(Assignment): Print nothing but the lines below starting at the line that holds "Open headline 人民至上:正确抉择的根本前提" and ending at the line that holds "Viewport: 1024px width, 644px height.", including both, each exactly as written.

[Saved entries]
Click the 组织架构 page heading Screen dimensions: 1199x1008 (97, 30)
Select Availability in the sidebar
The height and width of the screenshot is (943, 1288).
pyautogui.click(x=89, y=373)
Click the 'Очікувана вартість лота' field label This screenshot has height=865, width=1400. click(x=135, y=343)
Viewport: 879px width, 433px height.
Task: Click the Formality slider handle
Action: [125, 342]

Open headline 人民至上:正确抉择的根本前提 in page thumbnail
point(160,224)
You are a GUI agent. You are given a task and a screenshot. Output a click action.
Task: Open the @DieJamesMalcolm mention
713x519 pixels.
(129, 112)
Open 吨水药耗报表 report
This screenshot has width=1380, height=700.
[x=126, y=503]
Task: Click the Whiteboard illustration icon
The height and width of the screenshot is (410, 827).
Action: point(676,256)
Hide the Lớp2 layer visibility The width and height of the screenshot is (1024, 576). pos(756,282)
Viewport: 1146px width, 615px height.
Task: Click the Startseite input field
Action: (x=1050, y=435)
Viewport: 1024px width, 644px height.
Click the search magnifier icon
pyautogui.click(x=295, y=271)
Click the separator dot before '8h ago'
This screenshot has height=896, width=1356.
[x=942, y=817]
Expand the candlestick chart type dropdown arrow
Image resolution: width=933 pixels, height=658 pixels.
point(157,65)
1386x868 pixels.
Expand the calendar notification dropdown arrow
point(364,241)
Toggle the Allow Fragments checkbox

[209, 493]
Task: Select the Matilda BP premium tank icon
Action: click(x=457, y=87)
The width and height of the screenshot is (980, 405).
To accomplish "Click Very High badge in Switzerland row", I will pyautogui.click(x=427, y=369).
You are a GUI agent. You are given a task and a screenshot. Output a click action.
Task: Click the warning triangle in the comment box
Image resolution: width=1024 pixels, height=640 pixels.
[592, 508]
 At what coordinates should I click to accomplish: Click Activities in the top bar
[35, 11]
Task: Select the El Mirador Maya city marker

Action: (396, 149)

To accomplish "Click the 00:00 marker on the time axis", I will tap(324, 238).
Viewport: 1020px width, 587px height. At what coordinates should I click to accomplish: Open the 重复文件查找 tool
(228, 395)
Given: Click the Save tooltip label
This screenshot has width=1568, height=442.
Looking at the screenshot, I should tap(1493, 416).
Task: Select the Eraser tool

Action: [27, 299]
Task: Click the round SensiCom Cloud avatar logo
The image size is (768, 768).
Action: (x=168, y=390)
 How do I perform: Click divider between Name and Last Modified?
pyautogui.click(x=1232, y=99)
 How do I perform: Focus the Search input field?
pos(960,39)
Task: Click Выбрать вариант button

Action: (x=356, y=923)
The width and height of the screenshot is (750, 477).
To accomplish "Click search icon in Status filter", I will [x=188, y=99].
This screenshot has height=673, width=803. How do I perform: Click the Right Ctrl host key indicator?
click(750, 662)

(Solved exercise):
Open headline 人民至上:正确抉择的根本前提 in page thumbnail
point(160,224)
You are a GUI agent. You are given a task and a screenshot. Output a click action.
Task: Open the @DieJamesMalcolm mention
713x519 pixels.
(129, 112)
Open 吨水药耗报表 report
This screenshot has width=1380, height=700.
[x=126, y=503]
Task: Click the Whiteboard illustration icon
The height and width of the screenshot is (410, 827).
Action: point(676,256)
Hide the Lớp2 layer visibility The width and height of the screenshot is (1024, 576). pos(756,282)
Viewport: 1146px width, 615px height.
Task: Click the Startseite input field
Action: (x=1050, y=435)
Viewport: 1024px width, 644px height.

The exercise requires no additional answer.